WHAT IS ASKED: Please write out the entries from the line with "This screenshot has height=1652, width=2244." up to and including the line with "(x=883, y=591)", leaving the pictures out of your answer.

ENTRIES:
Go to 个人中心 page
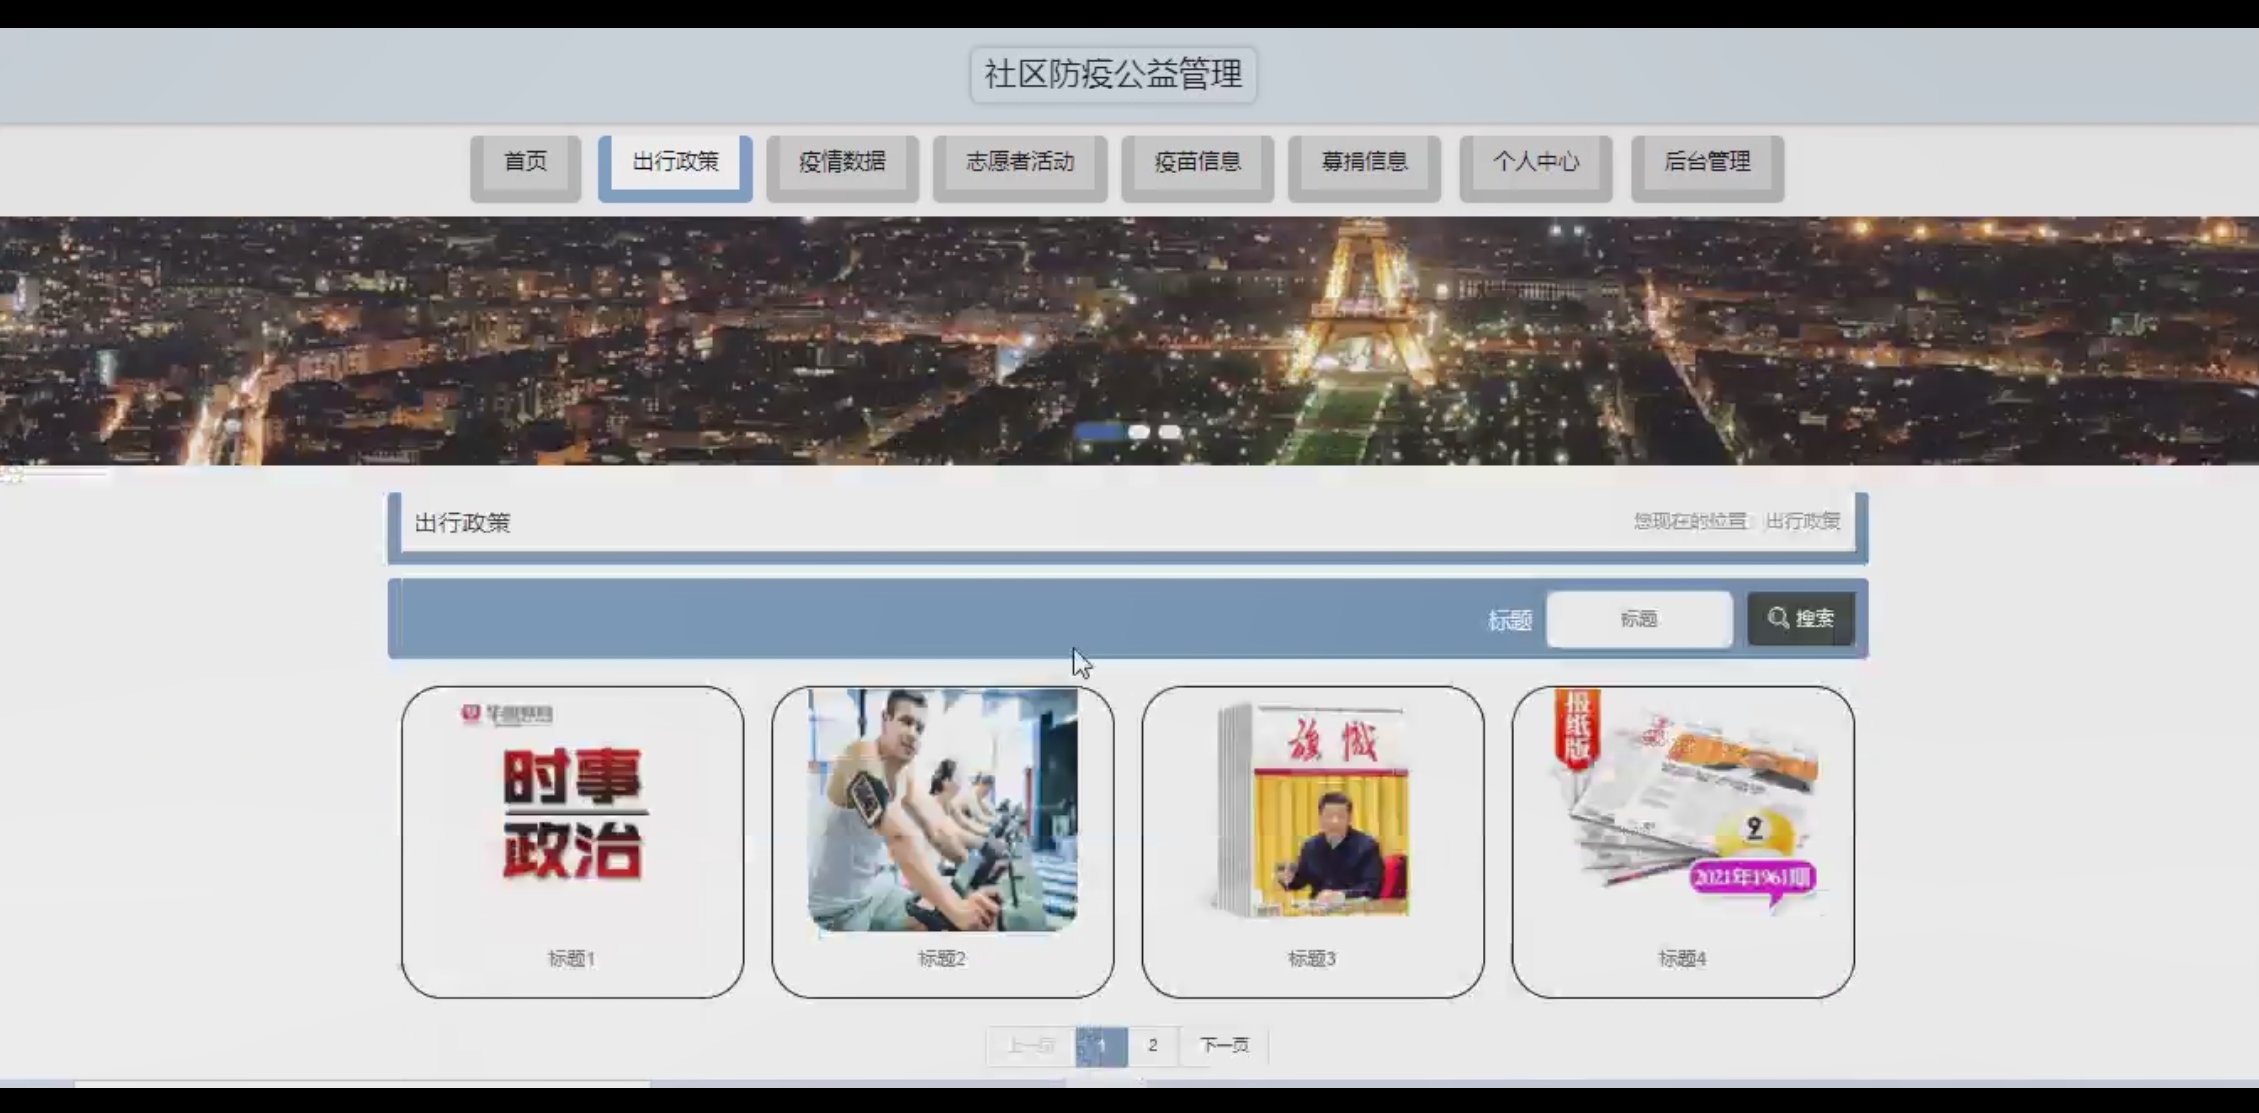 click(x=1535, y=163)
---
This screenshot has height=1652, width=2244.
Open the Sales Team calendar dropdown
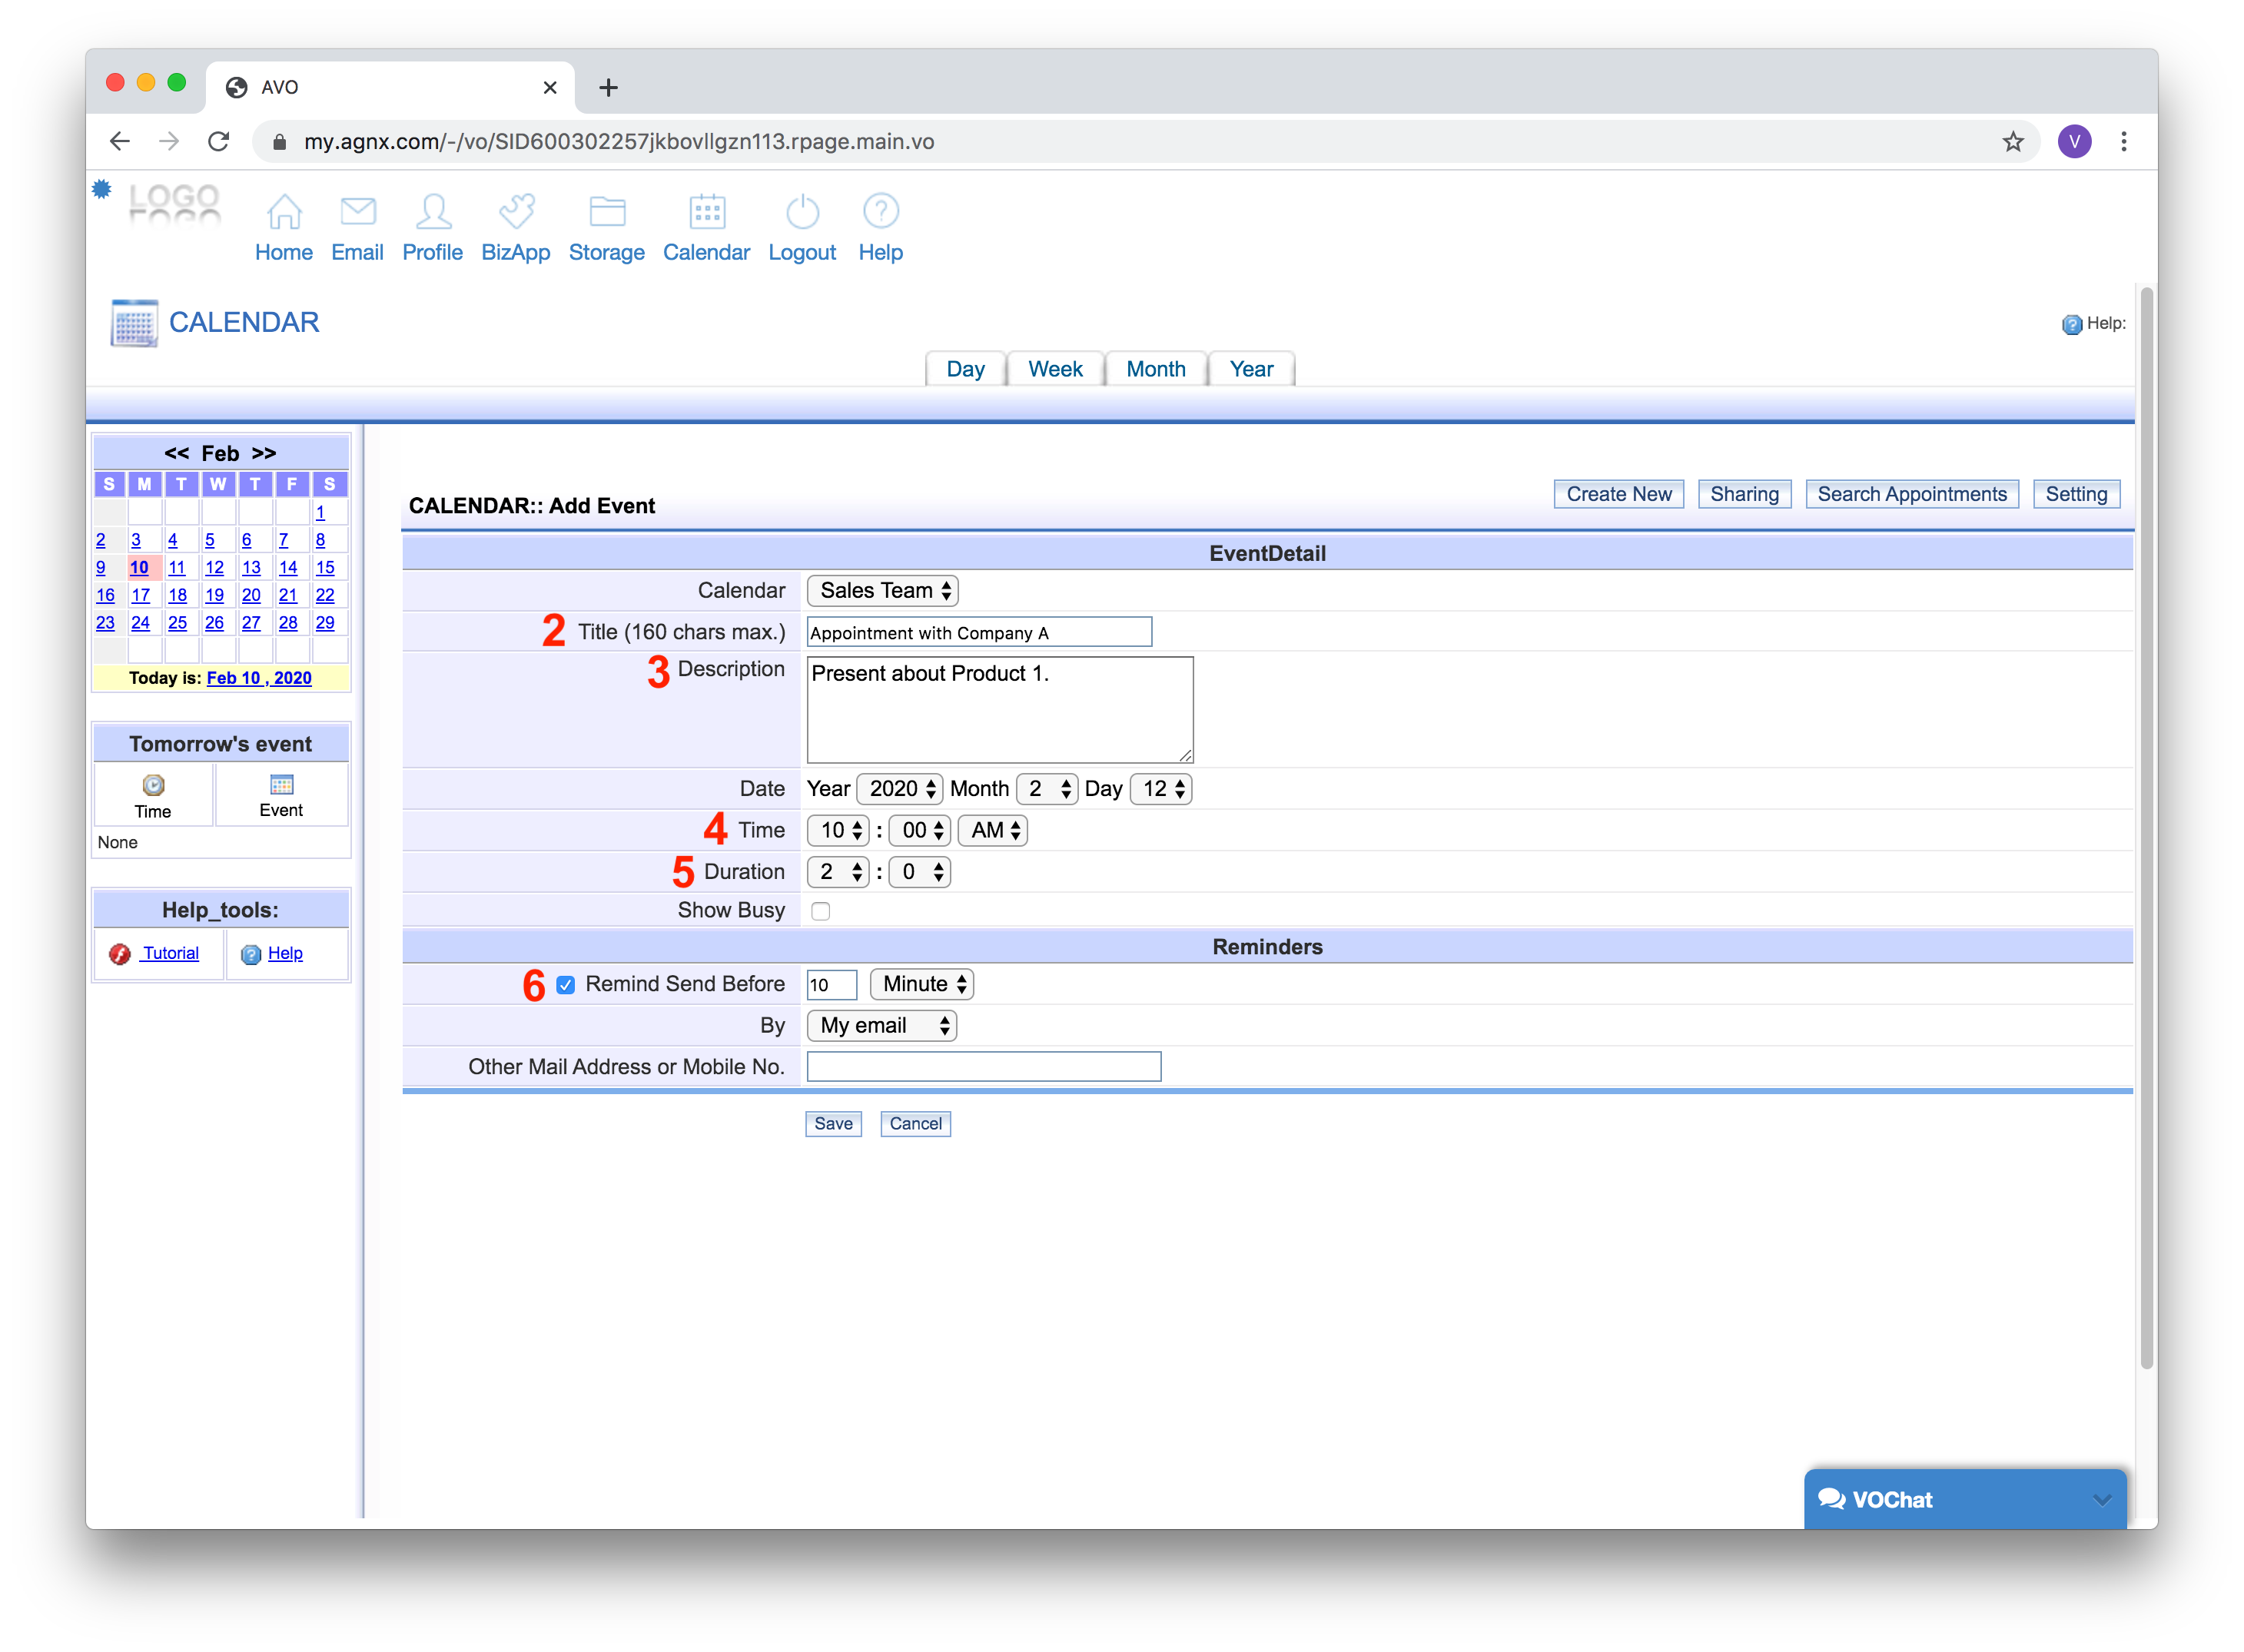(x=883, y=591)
* * *
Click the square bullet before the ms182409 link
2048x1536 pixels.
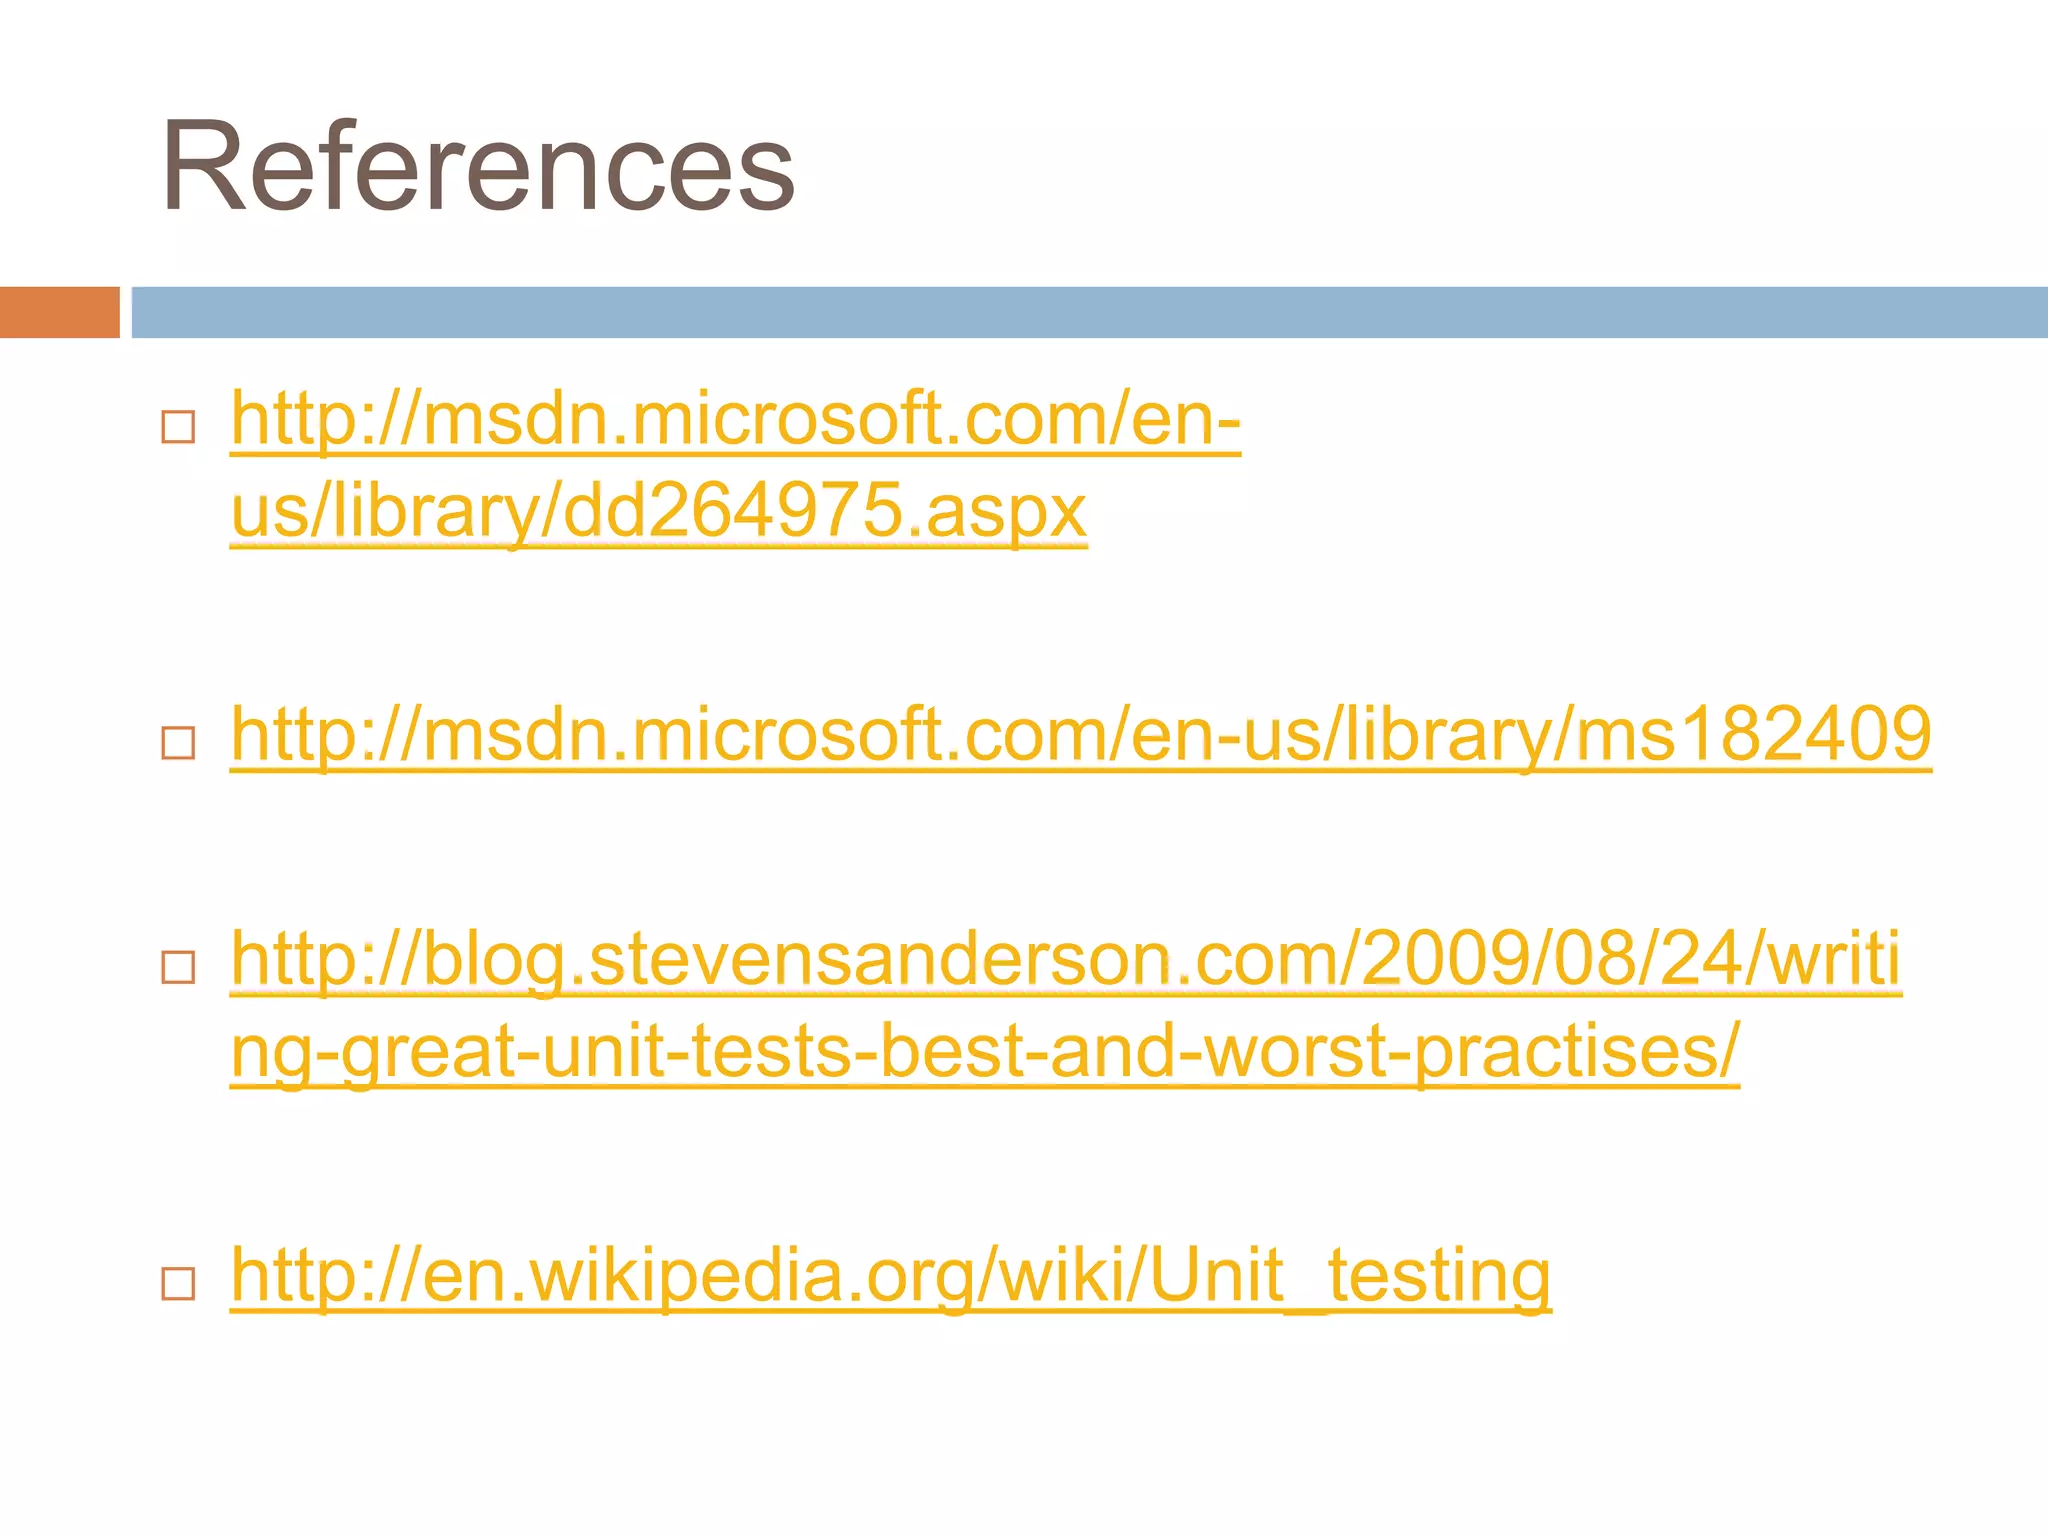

RESULT OF THE TASK:
This screenshot has height=1652, width=2244.
Open the Sales Team calendar dropdown
(x=883, y=591)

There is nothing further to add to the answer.